TEXTE À LIRE
Le 23ième sommet de l’Union Africaine a permis de célébrer le 10ième anniversaire du Programme Détaillé de Développement de l’Agriculture Africaine (PDDAA). Une décennie consacrée à de longues études de faisabilité, à la création de projets et à des investissements importants sur le secteur agricole. La rencontre de Malabo a été l’occasion de faire le point de toutes les politiques régionales et sous-régionales dans le domaine agricole, permettant ainsi à chaque pays africain de faire également un bilan de sa propre politique agricole.
L’agriculture a bien occupé les chefs d’Etats et les experts arrivés à Malabo malgré l’urgence de la question sécuritaire.
Dix ans après l’adoption du PDDAA, il faut relever que les performances de l’agriculture africaine sont globalement encourageantes. Plusieurs pays résolument engagés à atteindre rapidement l’autosuffisance alimentaire ou à mieux nourrir leurs populations ont consenti de colossaux investissements. C’est le cas du Rwanda, du Benin, du Malawi et de l’Angola, entre autres, qui connaissent une croissance démographique et un développement économique rapide. Mais il y a aussi les pays qui avaient depuis plusieurs décennies choisi de construire leurs économies sur l’agriculture tels que la Côte d’Ivoire, du Kenya ou encore du Cameroun et qui continuent de mettre en exécution des projets agricoles capables de régler définitivement la question de l’autosuffisance alimentaire et de leur permettre d’exporter vers d’autres pays du Sud leurs produits.

EXTRAITS DE DONNÉES
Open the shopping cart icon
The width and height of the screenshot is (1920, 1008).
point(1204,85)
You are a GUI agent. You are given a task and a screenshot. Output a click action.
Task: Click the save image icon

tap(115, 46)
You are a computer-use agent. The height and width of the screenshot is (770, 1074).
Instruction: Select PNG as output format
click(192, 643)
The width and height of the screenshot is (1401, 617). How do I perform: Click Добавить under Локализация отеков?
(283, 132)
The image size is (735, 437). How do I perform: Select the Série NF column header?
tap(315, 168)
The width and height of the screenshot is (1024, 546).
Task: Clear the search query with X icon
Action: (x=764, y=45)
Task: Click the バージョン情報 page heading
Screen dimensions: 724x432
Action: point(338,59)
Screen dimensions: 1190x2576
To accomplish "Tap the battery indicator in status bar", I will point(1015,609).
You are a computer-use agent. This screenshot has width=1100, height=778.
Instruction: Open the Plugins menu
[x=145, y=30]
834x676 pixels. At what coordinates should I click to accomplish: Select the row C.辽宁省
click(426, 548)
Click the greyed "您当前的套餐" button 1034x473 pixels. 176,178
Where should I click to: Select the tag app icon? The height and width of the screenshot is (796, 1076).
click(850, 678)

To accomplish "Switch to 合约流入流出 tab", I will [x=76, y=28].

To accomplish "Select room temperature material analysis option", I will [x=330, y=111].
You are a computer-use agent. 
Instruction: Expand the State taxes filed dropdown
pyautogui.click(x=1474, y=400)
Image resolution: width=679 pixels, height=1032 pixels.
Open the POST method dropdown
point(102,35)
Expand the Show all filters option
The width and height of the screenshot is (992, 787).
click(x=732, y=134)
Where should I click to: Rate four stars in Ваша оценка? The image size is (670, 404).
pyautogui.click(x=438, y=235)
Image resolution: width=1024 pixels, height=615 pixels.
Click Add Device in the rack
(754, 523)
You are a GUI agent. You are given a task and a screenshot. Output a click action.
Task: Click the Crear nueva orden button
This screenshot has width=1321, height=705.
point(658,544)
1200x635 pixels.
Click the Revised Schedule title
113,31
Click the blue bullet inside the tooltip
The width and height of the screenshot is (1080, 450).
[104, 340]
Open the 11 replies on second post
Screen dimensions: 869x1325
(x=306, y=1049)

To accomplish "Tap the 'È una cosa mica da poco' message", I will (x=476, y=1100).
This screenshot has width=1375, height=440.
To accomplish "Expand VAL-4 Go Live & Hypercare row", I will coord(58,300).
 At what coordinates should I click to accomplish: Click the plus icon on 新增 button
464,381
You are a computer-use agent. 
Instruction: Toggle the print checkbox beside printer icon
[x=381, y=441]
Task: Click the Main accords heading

TÂCHES À RÉALISER
(1) D'après le texte sur l'agriculture africaine, quel anniversaire le 23ième sommet de l'Union Africaine a-t-il permis de célébrer ?
(2) Recopiez le passage du texte sur l'agriculture africaine de « Le 23ième sommet » à « propre politique agricole. ».

TÂCHES RÉSOLUES
(1) Le 10ième anniversaire du Programme Détaillé de Développement de l'Agriculture Africaine (PDDAA).

(2)
Le 23ième sommet de l’Union Africaine a permis de célébrer le 10ième anniversaire du Programme Détaillé de Développement de l’Agriculture Africaine (PDDAA). Une décennie consacrée à de longues études de faisabilité, à la création de projets et à des investissements importants sur le secteur agricole. La rencontre de Malabo a été l’occasion de faire le point de toutes les politiques régionales et sous-régionales dans le domaine agricole, permettant ainsi à chaque pays africain de faire également un bilan de sa propre politique agricole.